_GOAL OF THE EXERCISE_: Reproduce the entries verbatim, starting at the first line and ending at the line that contains "This screenshot has height=625, width=1089.".

## START DATA IN THIS EXERCISE

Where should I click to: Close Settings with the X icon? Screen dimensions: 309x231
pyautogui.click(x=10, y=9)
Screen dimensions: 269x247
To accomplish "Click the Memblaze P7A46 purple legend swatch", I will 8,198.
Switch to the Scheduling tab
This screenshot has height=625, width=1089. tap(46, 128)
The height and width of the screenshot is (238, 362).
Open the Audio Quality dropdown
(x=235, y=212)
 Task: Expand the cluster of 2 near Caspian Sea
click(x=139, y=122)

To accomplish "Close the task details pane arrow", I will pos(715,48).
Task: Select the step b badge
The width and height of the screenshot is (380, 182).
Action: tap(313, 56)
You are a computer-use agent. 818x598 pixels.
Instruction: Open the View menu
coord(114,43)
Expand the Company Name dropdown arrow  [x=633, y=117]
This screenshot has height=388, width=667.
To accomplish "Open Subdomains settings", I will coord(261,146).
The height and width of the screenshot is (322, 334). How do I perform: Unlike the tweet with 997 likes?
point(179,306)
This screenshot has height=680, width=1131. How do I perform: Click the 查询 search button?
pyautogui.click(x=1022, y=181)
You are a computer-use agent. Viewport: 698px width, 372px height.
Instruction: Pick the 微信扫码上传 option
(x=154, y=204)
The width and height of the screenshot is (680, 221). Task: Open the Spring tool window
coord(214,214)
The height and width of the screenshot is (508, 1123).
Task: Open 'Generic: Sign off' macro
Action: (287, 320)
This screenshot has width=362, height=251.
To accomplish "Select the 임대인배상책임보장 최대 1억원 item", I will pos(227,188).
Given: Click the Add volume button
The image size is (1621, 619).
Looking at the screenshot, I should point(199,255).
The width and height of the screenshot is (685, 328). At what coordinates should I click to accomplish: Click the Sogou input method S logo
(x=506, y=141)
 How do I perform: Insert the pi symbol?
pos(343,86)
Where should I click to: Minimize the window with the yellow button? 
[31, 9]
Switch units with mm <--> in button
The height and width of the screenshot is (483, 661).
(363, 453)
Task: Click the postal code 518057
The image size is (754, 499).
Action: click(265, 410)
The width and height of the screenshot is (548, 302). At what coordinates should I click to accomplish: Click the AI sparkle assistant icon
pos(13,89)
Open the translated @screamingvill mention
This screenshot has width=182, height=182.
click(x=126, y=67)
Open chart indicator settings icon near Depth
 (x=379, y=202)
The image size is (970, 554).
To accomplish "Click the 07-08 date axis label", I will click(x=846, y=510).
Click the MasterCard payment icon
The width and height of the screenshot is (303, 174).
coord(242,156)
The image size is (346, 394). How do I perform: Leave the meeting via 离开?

## END DATA IN THIS EXERCISE

_TASK ANSWER_:
Where should I click to: Close Settings with the X icon? Screen dimensions: 309x231
pyautogui.click(x=10, y=9)
Screen dimensions: 269x247
To accomplish "Click the Memblaze P7A46 purple legend swatch", I will 8,198.
Switch to the Scheduling tab
This screenshot has height=625, width=1089. tap(46, 128)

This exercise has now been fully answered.